AI Trends: How is AI helping with cyber security?
Ted Okada: Local, county, city, state, and federal government agencies are all increasingly experiencing cyberattacks and ransomware attacks. Better identity management, facilitated by AI, will lead to better protection.
At FEMA, we are evaluating technologies around the emerging concept called “zero trust networking”, which is dependent upon a solid understanding of identity protection, security, and management. Part of zero trust is learning and adapting—trying to identify risky or aberrant user behavior that may compromise the network. This is where AI and ML come into play. AI will strengthen this approach to identity management in terms of how trust models and trust scores are developed and matured.
These kinds of augmenting technologies are going to be critical for how emergency management is carried out at all levels of government.
AI Trends: Do you have any advice for students who might be interested in a career in AI? What should, for example, high school students be thinking about? What should undergrads be studying? How can early and mid-career people come up the learning curve on AI? What would be your suggestion to them?
Ted Okada: I was a math major in college; mathematics is critical. Calculus and applied mathematics, which historically sat in engineering departments.
Things like differential equations, calculus of variations, algebraic topology and number theory, topology itself, graph theory, and numerical methods can all become relevant. Then apply that with statistics, everything from the management of data to statistical analysis and inference.
It’s cool that we generally have more analysts coding in R than people coding in Python, and leverage a wide base of statistical learning; inferential models, stochastic processes, scaling to other techniques—clustering, logistic regression, classification, etc.
Back to the R versus Python question. Not that one is better than the other, but what I thought was interesting is that a lot of these folks now at FEMA and now approaching ML all come out of basic statistics backgrounds.
On my desk, I have the high school AP statistics study guide; lunchtime brain teasers—better than Sudoku. Are you good at understanding analysis of variance and how to do linear optimization? These are some of the basic things that you learn in high school but are also the same skills that you need when it comes to data science and, ultimately, machine learning.
Math will remain the cornerstone of machine learning and AI into the future. Programming languages, while important, changes often and evolves rapidly. The reality is math, statistics, statistical reasoning, and inferential thinking, don’t change that much over time. So being grounded in the classics, if you will, of mathematics and applied/engineering mathematics, will likely greatly benefit you.

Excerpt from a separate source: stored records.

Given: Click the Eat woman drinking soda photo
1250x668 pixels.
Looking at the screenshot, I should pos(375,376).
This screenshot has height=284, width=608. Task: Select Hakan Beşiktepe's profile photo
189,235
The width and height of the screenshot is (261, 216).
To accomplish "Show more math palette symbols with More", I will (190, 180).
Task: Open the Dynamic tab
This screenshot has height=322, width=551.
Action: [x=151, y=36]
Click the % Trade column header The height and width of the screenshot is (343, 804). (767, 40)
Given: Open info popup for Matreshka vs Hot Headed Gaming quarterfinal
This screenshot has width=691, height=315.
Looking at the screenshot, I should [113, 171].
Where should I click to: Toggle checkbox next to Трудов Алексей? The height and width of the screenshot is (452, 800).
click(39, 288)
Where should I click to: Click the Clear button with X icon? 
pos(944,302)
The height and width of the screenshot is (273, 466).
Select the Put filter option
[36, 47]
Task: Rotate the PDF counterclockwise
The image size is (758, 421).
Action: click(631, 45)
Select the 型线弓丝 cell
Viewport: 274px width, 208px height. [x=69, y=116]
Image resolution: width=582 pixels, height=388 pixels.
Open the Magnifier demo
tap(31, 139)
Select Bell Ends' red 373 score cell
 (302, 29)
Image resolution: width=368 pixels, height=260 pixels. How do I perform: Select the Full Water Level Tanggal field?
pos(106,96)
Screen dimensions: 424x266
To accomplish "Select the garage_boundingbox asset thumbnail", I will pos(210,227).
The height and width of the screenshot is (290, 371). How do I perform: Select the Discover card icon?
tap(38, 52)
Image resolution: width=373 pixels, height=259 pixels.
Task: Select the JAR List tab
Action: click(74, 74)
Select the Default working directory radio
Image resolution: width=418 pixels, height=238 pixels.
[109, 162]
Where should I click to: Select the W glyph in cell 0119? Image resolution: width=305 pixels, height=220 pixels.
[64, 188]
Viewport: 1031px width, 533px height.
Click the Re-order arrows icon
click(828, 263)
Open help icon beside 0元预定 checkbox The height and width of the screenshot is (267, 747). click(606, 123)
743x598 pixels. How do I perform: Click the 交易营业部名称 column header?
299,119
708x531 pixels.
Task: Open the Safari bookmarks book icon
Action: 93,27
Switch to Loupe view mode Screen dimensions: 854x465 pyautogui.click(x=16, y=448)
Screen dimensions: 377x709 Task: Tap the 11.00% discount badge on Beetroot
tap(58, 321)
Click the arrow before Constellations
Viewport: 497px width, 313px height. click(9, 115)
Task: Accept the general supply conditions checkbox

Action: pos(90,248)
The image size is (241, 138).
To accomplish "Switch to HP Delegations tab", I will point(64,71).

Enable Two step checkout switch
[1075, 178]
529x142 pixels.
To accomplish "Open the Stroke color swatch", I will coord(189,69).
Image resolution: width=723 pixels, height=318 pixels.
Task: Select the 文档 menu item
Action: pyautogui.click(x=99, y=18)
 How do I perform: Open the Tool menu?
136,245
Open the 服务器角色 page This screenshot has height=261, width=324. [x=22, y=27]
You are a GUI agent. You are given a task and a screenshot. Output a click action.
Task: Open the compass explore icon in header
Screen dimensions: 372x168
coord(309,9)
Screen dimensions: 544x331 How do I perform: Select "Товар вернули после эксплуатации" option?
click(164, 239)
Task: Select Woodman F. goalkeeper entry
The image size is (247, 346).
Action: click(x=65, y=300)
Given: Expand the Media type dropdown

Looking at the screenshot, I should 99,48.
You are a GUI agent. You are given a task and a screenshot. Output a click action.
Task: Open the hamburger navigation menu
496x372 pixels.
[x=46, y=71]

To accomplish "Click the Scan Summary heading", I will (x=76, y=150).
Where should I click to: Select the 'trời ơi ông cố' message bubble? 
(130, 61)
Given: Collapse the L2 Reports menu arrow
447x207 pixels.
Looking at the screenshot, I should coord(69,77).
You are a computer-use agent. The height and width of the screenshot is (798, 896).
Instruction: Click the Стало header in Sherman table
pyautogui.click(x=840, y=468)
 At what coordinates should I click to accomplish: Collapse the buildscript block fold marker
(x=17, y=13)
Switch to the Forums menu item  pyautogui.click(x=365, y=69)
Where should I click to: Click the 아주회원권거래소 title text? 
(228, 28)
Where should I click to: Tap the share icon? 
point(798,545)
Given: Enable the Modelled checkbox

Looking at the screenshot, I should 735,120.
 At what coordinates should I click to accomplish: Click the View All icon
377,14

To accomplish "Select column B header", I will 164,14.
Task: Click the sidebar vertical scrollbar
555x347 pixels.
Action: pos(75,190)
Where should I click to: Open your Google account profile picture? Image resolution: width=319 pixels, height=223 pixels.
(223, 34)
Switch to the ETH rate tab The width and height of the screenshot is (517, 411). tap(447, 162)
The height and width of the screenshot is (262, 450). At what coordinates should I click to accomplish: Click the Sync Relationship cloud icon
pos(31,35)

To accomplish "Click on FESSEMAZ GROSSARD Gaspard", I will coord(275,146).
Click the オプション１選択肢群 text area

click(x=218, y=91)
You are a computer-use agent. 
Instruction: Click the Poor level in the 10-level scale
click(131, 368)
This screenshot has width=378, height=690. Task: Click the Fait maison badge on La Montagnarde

AI Trends: Do you have to get involved in politics in your job at FEMA?
Ted Okada: No, FEMA’s mission transcends politics—“helping people before, during, and after disasters”.
However, I do believe if one desires to serve in government, one must understand government. And the best way to do that is to understand our history. One of my favorite quotes is by Harry Truman: “There is nothing new in the world except the history you do not know.” I am a big fan of the classics, from Homer’s Iliad and the Odyssey, to Thucydides and Herodotus, to Socrates, Plato, and Aristotle, all the way to our Western tradition as a democracy.
The idea that one can understand the political environment divorced from history is not going to make you successful in being able to navigate working in government at any level. Being an informed citizen that has read through the Declaration and the Constitution is going to make you a better government employee. That’s been my experience. The more complex the challenges I face at FEMA, the deeper in our history I must go to both understand and to help develop practical solutions to help FEMA’s mission.